◆ Passage shown:
[Start of section]
"Glassy" Relaxation in Catalytic Reaction Networks

TL;DR

This paper investigates slow, glass-like relaxation behaviors in reversible catalytic reaction networks, highlighting the roles of eigenvalue distributions and kinetic constraints in these dynamics.

Contribution

It introduces a novel analysis of glassy relaxation phenomena in catalytic networks, linking eigenvalue spectra and kinetic constraints to observed slow dynamics.

Findings

Logarithmic time dependence of correlation functions.

Emergence of relaxation plateaus due to kinetic constraints.

Kinetic constraints, not metastability, cause glassy behavior.
[End of section]
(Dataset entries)
[Start of section]
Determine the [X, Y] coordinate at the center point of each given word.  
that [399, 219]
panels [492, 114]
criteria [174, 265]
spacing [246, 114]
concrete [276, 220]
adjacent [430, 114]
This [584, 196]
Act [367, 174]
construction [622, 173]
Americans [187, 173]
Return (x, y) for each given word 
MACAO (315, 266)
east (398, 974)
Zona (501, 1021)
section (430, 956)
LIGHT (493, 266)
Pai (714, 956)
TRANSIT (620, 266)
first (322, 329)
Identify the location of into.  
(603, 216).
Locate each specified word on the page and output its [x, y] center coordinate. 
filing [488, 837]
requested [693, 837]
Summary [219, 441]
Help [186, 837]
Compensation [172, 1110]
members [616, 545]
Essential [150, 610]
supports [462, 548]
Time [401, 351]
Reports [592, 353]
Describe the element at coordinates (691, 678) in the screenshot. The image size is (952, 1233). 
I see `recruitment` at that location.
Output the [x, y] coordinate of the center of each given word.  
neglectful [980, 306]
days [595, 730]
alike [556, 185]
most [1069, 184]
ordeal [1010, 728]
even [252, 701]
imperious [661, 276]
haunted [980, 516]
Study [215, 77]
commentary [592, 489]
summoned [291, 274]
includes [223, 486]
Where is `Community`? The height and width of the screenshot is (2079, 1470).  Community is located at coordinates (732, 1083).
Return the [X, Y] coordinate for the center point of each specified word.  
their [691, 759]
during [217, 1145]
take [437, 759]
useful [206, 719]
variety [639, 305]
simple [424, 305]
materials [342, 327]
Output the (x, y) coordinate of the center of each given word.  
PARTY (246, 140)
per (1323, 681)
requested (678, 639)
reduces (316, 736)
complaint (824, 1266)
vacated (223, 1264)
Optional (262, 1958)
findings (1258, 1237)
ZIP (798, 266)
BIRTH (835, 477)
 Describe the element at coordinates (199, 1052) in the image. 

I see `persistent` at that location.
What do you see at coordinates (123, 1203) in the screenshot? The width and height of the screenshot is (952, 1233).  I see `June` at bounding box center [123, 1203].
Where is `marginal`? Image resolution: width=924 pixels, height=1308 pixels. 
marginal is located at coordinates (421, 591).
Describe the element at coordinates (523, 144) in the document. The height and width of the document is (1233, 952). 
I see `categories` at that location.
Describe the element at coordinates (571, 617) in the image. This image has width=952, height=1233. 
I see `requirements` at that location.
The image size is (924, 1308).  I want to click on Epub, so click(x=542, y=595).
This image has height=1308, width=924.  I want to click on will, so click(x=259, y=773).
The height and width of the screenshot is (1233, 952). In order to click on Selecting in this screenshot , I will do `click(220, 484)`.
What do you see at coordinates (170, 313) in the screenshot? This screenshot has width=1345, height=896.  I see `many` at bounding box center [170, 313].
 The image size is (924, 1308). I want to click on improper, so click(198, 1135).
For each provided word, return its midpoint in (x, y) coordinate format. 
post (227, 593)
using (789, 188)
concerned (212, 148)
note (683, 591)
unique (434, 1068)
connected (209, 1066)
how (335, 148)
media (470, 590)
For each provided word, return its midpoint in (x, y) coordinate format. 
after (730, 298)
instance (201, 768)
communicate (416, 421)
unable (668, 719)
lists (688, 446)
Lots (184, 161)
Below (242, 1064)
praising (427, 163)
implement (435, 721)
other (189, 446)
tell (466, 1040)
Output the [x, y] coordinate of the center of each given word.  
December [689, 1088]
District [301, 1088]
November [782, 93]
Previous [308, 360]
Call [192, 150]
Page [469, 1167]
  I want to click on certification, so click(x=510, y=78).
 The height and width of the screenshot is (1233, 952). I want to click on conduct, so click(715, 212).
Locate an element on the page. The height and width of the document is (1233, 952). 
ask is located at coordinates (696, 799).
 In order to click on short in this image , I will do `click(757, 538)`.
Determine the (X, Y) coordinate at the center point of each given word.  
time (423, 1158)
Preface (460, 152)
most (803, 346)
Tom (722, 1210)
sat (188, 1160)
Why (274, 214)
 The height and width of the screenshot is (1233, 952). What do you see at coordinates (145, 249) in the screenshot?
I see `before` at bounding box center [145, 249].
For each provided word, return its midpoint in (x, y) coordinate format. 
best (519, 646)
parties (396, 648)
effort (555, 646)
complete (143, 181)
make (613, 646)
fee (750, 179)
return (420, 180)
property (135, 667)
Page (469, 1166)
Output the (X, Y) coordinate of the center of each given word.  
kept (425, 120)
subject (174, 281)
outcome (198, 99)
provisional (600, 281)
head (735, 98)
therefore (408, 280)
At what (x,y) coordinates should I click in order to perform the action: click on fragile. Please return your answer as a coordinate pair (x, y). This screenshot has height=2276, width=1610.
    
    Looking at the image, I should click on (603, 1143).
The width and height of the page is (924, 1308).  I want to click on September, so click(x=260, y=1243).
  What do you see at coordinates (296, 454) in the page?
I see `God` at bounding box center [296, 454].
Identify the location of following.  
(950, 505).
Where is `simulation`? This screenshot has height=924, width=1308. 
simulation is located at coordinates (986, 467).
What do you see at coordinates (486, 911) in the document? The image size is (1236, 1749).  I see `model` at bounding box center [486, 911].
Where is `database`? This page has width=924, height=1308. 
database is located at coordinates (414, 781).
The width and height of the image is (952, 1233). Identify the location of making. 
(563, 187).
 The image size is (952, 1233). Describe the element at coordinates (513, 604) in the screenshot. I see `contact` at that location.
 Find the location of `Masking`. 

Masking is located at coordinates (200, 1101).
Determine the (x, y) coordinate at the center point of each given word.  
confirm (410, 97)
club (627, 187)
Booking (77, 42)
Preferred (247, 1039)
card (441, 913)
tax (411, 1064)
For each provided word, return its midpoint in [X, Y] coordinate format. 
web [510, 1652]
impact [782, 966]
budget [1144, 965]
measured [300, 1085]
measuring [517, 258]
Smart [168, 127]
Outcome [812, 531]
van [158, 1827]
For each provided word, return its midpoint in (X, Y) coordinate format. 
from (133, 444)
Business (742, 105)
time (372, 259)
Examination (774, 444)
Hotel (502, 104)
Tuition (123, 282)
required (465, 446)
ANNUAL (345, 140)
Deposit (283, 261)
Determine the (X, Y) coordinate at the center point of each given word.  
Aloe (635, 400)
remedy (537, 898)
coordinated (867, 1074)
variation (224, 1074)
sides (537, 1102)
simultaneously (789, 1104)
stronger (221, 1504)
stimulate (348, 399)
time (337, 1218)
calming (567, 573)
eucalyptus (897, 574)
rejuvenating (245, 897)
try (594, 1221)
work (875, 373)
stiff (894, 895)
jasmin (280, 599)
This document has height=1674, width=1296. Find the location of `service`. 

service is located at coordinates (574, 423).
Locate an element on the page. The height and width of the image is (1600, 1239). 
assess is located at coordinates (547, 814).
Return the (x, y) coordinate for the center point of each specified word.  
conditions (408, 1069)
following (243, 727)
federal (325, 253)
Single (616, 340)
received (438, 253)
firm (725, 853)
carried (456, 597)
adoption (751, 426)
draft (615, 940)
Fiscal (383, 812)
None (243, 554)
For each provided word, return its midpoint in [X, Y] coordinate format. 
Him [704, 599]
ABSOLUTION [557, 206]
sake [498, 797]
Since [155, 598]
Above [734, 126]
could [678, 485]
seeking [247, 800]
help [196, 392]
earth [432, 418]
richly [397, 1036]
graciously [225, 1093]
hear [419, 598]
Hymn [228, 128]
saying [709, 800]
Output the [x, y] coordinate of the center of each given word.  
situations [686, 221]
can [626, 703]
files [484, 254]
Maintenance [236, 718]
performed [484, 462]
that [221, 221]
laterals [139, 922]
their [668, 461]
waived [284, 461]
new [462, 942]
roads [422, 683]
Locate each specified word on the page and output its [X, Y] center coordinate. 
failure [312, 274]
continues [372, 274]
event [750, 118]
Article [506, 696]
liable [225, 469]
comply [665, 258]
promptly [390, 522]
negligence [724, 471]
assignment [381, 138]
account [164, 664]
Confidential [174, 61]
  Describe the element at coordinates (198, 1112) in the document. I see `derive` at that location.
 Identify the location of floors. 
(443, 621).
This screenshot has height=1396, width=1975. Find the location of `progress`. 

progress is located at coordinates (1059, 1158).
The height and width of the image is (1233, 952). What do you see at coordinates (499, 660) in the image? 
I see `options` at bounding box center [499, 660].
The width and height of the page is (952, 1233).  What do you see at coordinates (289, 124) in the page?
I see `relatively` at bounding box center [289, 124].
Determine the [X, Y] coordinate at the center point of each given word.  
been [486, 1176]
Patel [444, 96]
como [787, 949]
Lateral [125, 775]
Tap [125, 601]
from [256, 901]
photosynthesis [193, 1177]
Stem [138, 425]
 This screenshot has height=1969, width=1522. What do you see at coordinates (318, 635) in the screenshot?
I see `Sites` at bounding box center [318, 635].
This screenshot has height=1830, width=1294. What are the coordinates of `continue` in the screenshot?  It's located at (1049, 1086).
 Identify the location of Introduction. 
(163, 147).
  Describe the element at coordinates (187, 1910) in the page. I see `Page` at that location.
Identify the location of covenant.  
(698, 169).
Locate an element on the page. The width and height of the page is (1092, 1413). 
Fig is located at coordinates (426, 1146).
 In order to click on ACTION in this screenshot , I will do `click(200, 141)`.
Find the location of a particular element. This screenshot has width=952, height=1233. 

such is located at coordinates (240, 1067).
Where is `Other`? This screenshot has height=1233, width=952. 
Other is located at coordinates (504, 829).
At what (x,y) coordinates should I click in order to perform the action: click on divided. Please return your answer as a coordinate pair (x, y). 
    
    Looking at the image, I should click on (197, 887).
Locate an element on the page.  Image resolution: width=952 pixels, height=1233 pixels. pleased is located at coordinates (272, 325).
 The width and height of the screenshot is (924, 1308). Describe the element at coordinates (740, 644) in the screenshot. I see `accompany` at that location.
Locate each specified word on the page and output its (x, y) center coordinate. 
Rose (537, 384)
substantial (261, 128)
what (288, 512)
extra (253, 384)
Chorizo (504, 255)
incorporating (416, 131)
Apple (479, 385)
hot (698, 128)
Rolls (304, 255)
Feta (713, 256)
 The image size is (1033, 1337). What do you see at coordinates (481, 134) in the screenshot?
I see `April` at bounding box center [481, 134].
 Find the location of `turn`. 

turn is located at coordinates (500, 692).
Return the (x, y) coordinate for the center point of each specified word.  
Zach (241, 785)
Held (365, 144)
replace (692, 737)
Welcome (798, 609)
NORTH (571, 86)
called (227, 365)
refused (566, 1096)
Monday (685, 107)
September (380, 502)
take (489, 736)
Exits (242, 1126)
[End of section]
◆ Questions to answer:
1. In the summary of glassy relaxation in catalytic reaction networks, what is identified as the cause of glassy behavior instead of metastability?
2. Pick up the summary of glassy relaxation in catalytic reaction networks right after its final line and keep writing it.

◆ Response list:
1. Kinetic constraints cause the glassy behavior.

2.
Abstract

Relaxation dynamics in reversible catalytic reaction networks is studied, revealing two salient behaviors that are reminiscent of glassy behavior: slow relaxation with log(time) dependence of the correlation function, and emergence of a few plateaus in the relaxation. The former is explained by the eigenvalue distribution of a Jacobian matrix around the equilibrium state that follows the distribution of kinetic coefficients of reactions. The latter is associated with kinetic constraints, rather than metastable states, and is due to the deficiency of catalysts for chemicals in excess and negative correlation between the two chemical species. Examples are given, and generality is discussed.